*Aim of the task*.
Below are the entries; determine how many of their lines contain the string "agent" and give that figure alone.

*Data provided*.
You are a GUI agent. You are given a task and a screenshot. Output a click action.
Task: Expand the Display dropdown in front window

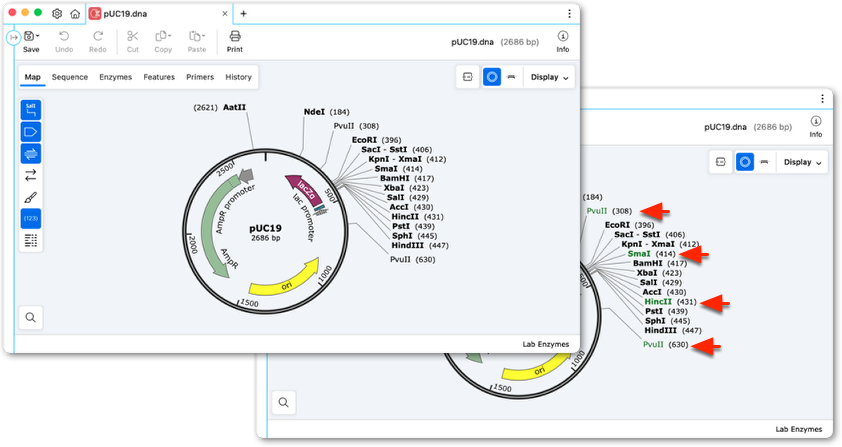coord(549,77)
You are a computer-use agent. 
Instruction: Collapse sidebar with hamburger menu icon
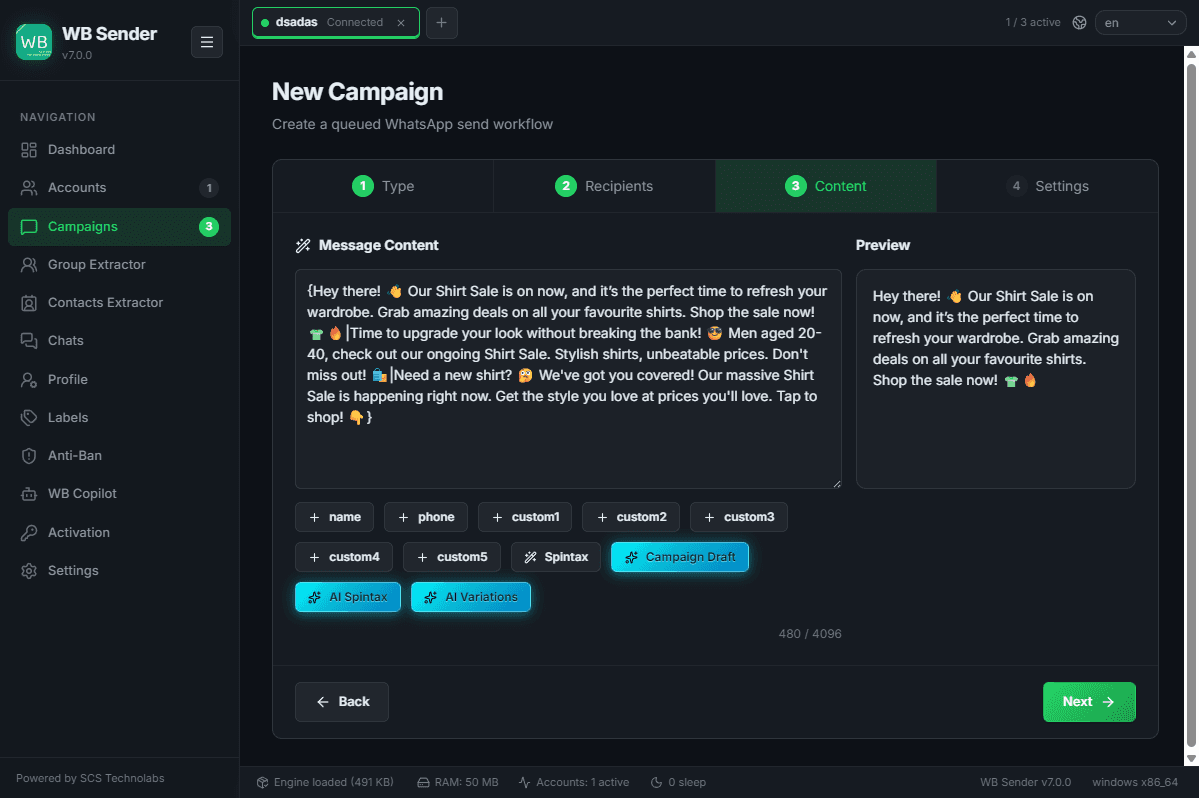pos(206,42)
--
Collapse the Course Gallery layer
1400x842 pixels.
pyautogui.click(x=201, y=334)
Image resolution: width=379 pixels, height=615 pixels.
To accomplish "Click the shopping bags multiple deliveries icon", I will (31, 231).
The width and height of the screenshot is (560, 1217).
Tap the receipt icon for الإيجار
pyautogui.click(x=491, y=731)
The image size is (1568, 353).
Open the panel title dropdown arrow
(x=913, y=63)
--
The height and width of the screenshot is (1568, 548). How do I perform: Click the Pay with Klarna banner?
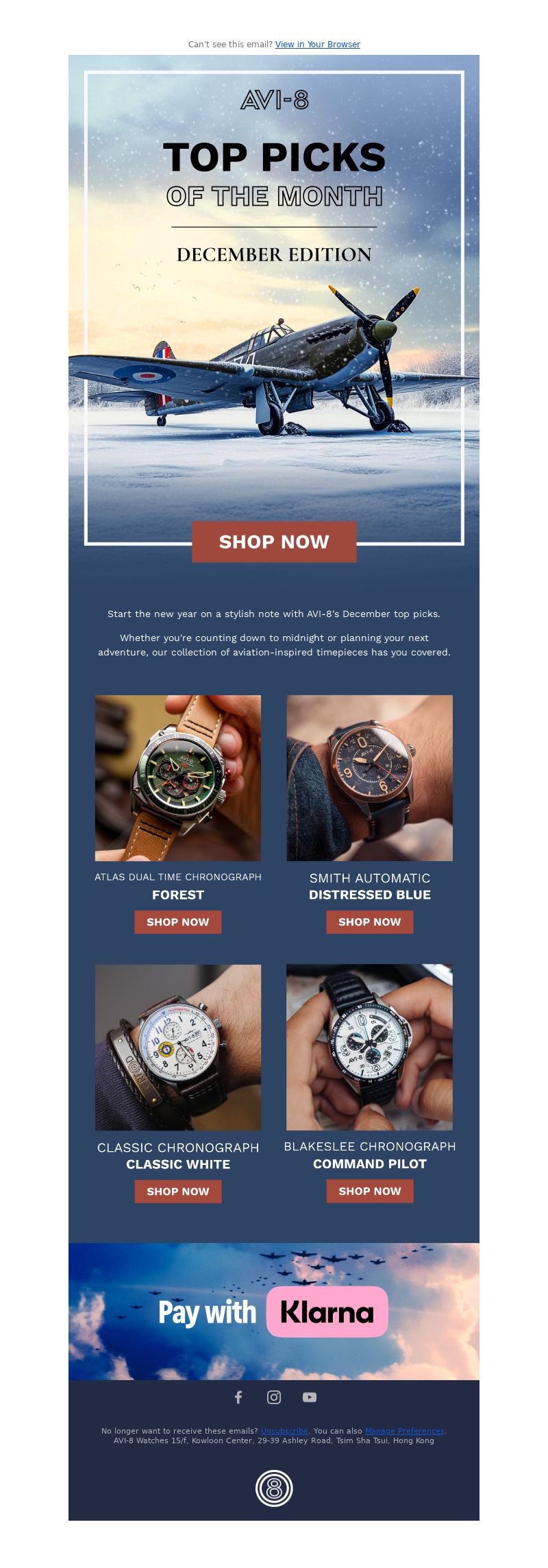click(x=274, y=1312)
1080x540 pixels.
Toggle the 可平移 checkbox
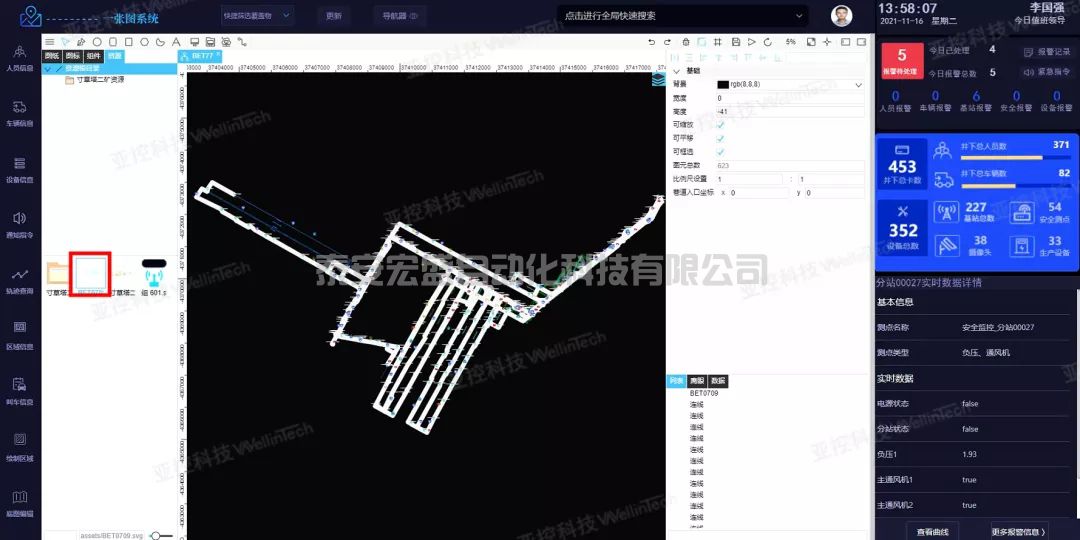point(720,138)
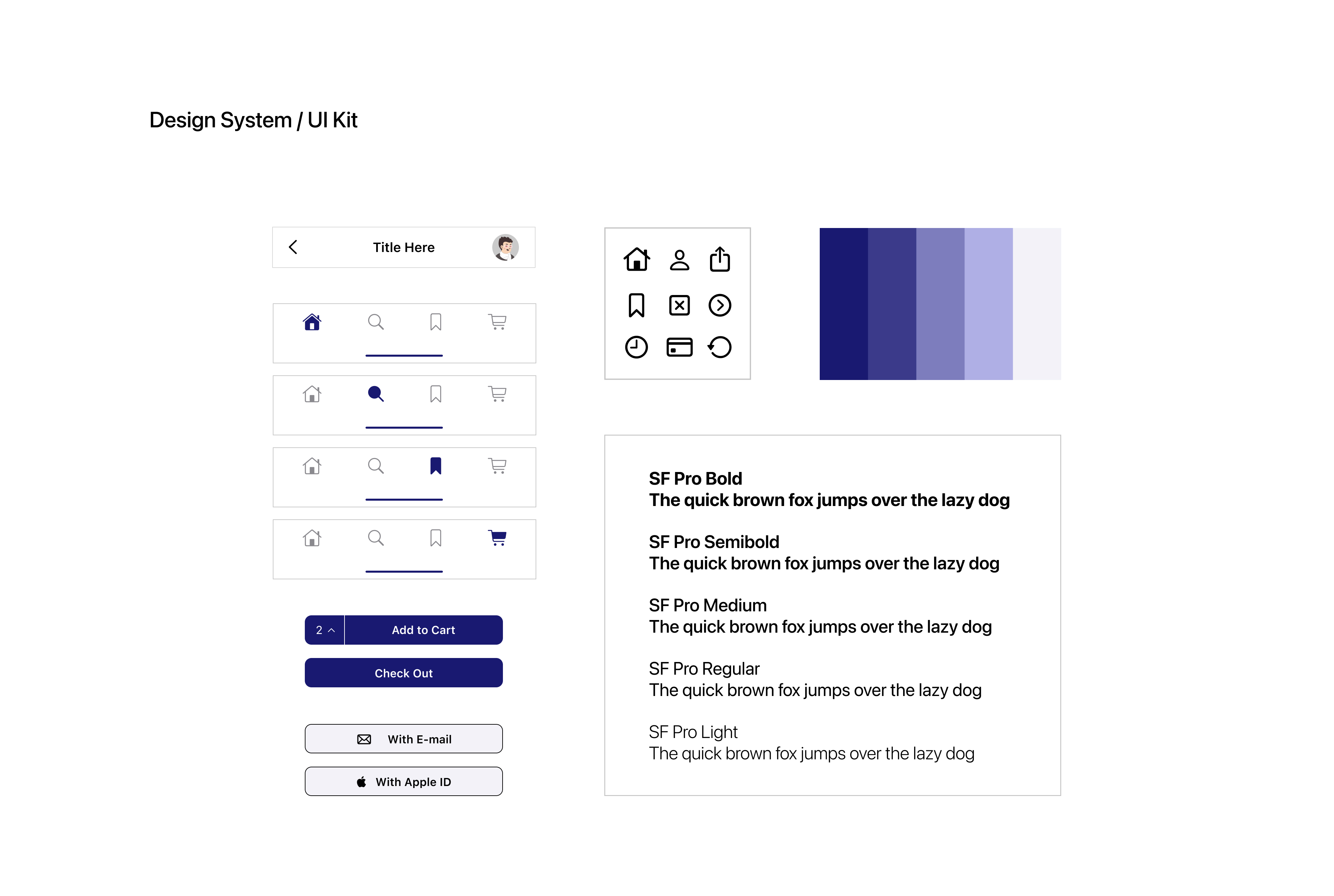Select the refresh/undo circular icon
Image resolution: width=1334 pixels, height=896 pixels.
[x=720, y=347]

*Task result*.
2